• Le 02 July 2020
    A huis clos
  • 14h00 

Titre de la thèse : Intestinal role and beyond cholesterol metabolism of PCSK9

Equipe

Equipe IV -  Dyslipidemias and lipotoxicity


Directeur de thèse

Bertrand CARIOU

Co-encadrant

Cédric LE MAY


Jury

  • Pr René VALÉRO, PU-PH, UMR 1062 Inserm/1260 Inra - Marseille (Président du jury)
  • Dr Sophie LESTAVEL, PU, U1011 - Lille (rapporteur)
  • Dr Lauren YVAN-CHARVET, DR, U1065 - Nice (rapporteur)
  • Dr Sandrine MÉNARD, CR, UMR 1331 Toxalim - Toulouse (examinateur)
  • Dr Catherine MARTEL, PU, Institut de Cardiologie - Montréal (examinateur)


Résumé

PCSK9 (ProProtein Convertase Subtilisin Kexin Type 9) is the 3rd gene responsible for familial hypercholesterolemia. Indeed, PCSK9 is a natural inhibitor of the LDL receptor. Patients with PCSK9 gain function mutations are at very high risk for cardiovascular disease. In addition to its impact on cholesterol metabolism, PCSK9 plays a role in another cardiovascular risk factor: postprandial lipemia.
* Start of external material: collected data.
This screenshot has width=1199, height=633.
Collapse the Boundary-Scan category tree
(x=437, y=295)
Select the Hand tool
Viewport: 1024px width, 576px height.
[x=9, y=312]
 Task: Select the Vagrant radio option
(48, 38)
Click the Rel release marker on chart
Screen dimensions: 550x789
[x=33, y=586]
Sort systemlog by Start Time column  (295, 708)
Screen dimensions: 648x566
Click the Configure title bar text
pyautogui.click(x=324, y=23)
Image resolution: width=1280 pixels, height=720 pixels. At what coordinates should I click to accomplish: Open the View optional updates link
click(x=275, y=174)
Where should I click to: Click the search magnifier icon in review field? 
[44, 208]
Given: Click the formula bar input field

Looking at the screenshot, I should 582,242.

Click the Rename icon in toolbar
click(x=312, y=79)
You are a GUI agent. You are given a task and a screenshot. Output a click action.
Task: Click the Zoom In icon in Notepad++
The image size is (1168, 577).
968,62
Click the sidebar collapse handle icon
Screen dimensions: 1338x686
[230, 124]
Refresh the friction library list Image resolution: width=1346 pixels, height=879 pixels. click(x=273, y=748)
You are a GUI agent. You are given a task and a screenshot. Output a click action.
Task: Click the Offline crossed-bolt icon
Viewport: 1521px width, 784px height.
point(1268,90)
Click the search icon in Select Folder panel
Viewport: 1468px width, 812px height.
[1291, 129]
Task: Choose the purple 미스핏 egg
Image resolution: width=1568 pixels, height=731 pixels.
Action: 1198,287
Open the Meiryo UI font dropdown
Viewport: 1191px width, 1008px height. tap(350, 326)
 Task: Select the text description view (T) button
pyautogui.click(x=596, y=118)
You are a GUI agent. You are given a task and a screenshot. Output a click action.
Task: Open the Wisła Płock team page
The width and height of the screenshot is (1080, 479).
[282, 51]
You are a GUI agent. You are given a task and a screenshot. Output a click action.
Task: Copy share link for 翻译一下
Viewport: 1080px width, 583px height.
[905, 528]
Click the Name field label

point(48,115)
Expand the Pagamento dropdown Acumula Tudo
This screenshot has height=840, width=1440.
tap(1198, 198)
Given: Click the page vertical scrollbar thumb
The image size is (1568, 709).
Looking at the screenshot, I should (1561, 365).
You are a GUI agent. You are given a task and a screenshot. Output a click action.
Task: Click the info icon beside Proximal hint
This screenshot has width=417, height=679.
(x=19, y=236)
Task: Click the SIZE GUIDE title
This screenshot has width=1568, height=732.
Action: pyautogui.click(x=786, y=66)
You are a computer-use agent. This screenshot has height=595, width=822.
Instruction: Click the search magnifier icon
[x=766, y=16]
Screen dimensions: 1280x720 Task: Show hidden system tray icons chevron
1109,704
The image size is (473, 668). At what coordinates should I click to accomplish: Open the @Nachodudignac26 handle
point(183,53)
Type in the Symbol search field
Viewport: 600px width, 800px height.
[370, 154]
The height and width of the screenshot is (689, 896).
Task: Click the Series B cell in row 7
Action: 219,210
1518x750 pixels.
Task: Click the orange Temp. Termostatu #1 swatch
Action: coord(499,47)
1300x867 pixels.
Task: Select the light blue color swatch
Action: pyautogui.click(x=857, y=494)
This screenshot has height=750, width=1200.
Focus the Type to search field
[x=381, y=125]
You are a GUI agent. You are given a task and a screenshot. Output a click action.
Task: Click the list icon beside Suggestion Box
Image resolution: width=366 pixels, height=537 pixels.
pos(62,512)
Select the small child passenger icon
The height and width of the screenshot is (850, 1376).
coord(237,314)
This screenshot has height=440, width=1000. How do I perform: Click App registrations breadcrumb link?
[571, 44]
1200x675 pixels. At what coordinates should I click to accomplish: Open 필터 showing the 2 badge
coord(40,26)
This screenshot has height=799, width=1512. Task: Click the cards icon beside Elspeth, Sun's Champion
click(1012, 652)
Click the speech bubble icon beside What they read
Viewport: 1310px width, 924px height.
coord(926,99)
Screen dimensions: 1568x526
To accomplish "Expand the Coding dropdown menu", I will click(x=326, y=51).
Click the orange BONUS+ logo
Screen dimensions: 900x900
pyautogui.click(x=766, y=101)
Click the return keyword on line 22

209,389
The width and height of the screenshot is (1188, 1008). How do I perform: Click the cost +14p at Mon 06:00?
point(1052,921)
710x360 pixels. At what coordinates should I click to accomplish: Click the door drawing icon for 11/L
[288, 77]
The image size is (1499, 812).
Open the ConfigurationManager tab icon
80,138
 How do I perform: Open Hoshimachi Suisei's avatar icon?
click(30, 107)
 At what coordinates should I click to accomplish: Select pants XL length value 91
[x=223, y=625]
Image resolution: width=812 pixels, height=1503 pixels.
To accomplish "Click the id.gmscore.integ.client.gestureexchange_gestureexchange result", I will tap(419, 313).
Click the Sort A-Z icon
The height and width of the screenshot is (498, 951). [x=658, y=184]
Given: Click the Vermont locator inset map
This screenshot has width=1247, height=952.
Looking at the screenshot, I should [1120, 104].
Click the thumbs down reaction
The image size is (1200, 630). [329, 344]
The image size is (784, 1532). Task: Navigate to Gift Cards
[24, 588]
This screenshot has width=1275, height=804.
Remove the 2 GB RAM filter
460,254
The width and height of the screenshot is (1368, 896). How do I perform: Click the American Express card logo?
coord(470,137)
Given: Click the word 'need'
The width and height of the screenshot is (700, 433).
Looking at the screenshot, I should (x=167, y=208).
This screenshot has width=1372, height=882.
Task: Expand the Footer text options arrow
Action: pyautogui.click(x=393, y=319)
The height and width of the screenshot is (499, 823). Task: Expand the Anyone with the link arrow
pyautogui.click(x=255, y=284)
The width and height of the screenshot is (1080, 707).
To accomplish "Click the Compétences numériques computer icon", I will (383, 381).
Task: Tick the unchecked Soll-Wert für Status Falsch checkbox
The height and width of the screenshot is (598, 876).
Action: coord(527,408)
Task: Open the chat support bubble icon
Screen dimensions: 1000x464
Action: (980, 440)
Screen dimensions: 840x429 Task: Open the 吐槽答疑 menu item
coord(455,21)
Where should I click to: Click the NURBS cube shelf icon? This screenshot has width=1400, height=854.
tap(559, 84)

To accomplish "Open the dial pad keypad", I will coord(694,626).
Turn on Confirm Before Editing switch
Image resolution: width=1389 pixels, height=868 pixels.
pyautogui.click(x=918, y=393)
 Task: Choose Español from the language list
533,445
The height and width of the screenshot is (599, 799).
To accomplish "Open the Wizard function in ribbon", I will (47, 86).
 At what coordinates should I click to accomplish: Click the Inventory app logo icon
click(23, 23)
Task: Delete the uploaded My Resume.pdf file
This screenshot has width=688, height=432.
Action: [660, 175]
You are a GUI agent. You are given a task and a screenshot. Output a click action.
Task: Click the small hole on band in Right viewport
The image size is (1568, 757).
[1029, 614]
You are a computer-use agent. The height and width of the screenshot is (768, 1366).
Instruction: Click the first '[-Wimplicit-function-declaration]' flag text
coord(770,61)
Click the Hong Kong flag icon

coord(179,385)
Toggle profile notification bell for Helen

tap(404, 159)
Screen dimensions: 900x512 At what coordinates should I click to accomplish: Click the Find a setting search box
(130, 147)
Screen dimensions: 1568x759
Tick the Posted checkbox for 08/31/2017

This phenomenon, characterized by a rise in plasma triglycerides after a meal, is a risk factor for cardiovascular disease in certain pathologies, particularly in patients with type 2 diabetes. It has been shown that mouse models deficient in PCSK9 have a reduction in their postprandial lipemia. During my thesis, we showed by using deficient mouse models that inhibition of PCSK9 by anti-PCSK9 antibodies and the development of an original model of intestinal PCSK9 deficiency that the circulating form of PCSK9 is crucial in the phenomenon of postprandial lipemia. Beyond lipid metabolism, PCSK9 has been shown to play a role in inflammatory responses, particularly during septic shock. In my thesis, we observed the impact of PCSK9 deficiency and inhibition on the food allergy development. We showed that the absence of PCSK9 protects against the onset of allergy symptoms. My thesis has therefore highlighted the role of PCSK9 beyond cholesterol metabolism and at the intestinal level.